Whitefoord's correspondence with the Woodfalls and with James Macpherson (printed in the Whitefoord Papers) is of some literary interest; in August 1795 he received from John Croft, the antiquary of York, some inedited anecdotes of Sterne, which Croft had collected at his request (ib. pp. 223 sq.). Caleb lived on to patronise a generation far subsequent to that of his early associates Foote and Garrick. In May 1805 David Wilkie brought him a ‘letter of introduction’ from Sir George Sandilands, and the painter is said to have successfully transferred to the well-known canvas the grave expression which Whitefoord thought proper to the occasion. Whitefoord, who was F.R.S. (elected 1784), F.S.A., and a member of the Arcadian Society of Rome, died at his house in Argyll Street in February 1810, and was buried in Paddington churchyard (Wheatley and Cunningham, London, iii. 2). His fine collection of pictures was sold at Argyll Street on 4 and 5 May 1810.

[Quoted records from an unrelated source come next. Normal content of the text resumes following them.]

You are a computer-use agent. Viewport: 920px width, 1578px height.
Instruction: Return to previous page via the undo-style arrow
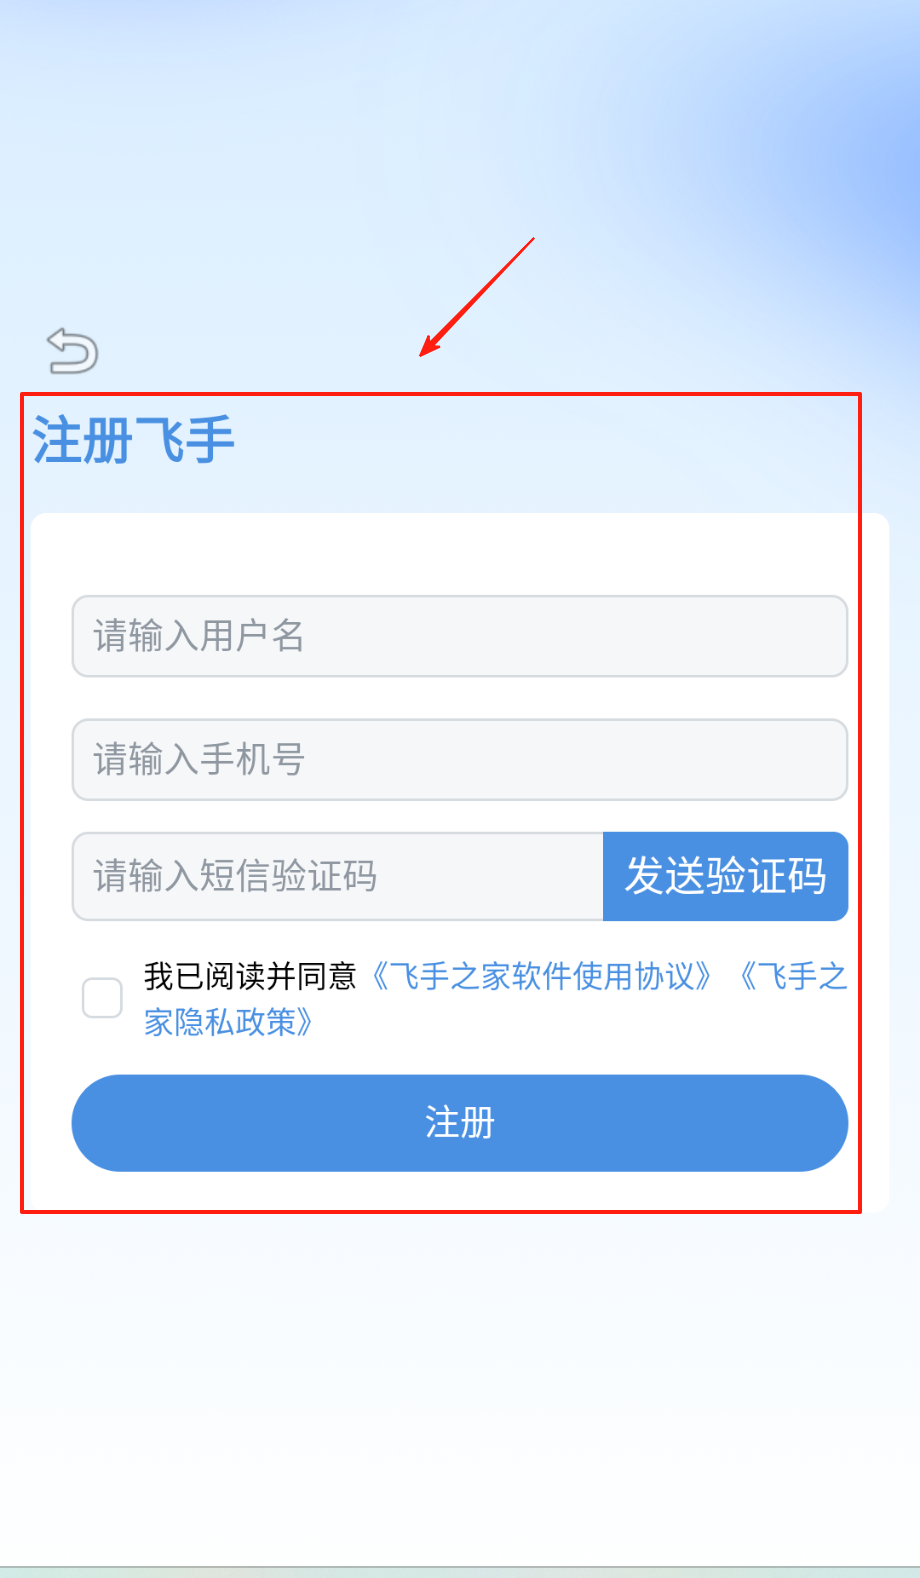[x=72, y=351]
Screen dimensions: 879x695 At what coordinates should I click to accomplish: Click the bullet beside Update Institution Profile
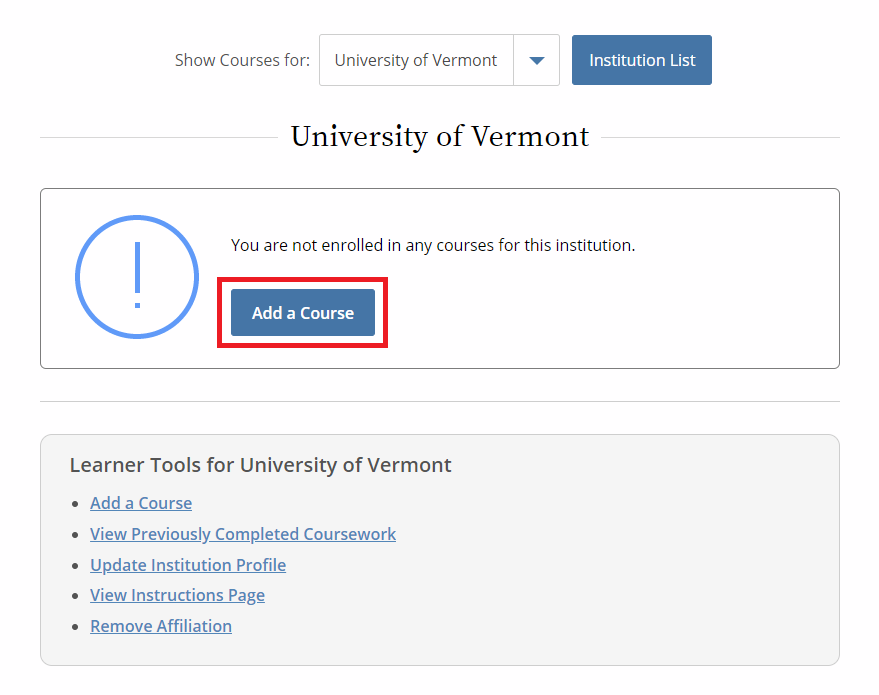coord(76,566)
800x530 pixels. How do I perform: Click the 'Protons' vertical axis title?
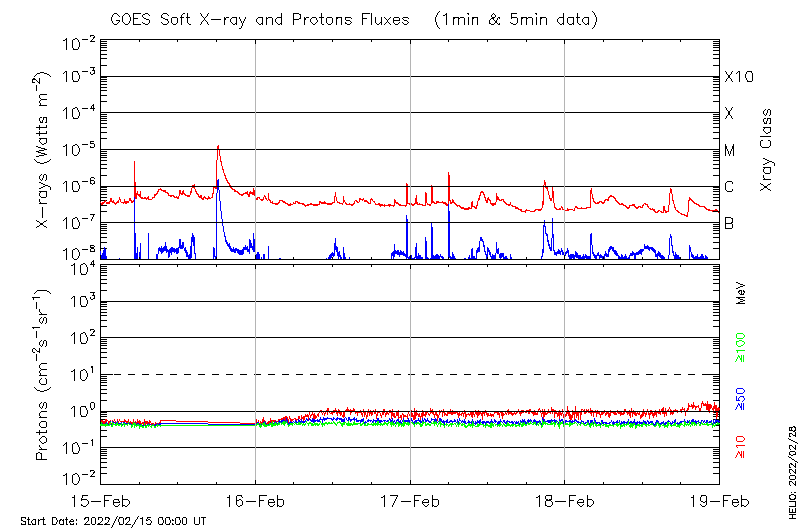43,374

A portrait by Reynolds (1782), owned by Charles Whitefoord, esq., of Whitton Paddocks, near Ludlow, was engraved in mezzotint by I. Jones in 1793. A sketch by George Dance (July 1795) was engraved by William Daniell, and a drawing by Cosway by P. Condé for the ‘European Magazine’ (1810). An anonymous portrait is at the rooms of the Society of Arts, for which body Whitefoord procured portraits of William Shipley [q. v.] and Peter Templeman [q. v.]; he was vice-president of the society in 1800 (Trans. Soc. of Arts, No. xxix.).

Whitefoord married late in life (1800) a Miss Sidney, and left four children. His eldest son, Caleb, graduated from Queen's College, Oxford (B.A. 1828, M.A. 1831), and became rector of Burford with Whitton in 1843.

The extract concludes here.